Fort Missoula Internment Camp was an internment camp operated by the United States Department of Justice during World War II. Japanese Americans and Italian Americans were imprisoned here during this war.

History

Fort Missoula was established near Missoula, Montana as a permanent military post in 1877 in response to citizen concerns of conflict with local Native American tribes. 

In 1941 Fort Missoula was turned over to the "Department of Immigration and Naturalization" for use as an Alien Detention Center for non-military Italian men.

Nearly 1100 Italian citizens were interned at Fort Missoula, including merchant seamen and World's Fair workers who were in the U.S. and could not be returned to Italy, as well as the crew of an Italian luxury liner seized in the Panama Canal. In addition, more than 1,000 Japanese men and 23 German resident aliens were interned before being transferred to other facilities.

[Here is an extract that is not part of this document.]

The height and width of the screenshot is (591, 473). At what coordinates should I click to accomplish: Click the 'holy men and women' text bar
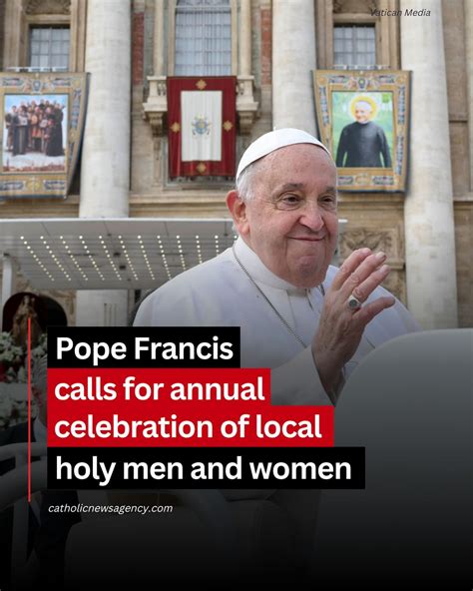[x=206, y=468]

The Italians, who referred to Fort Missoula as Camp "Bella Vista" (beautiful view), worked in area farms, fought forest fires and worked in other Missoula industries before being released in 1944

Famed Italian actor Guido Trento (1892–1957), also known as Guy Trent and best known for his 1928 film Street Angel, was held at Fort Missoula and released in 1943 when Italy surrendered to the Allies.  He later immigrated to the United States.

Notes

See also
 Fort Missoula
 Internment of Italian Americans
 Internment of Japanese Americans

External links
  The Historical Museum of Fort Missoula
  Presumed Guilty - Missoulian article
  Missoulian Interview with a former Internee
  "Fort Missoula" - Densho Encyclopedia article
 Fort Missoula Alien Detention Camp Collection  (Montana Memory Project)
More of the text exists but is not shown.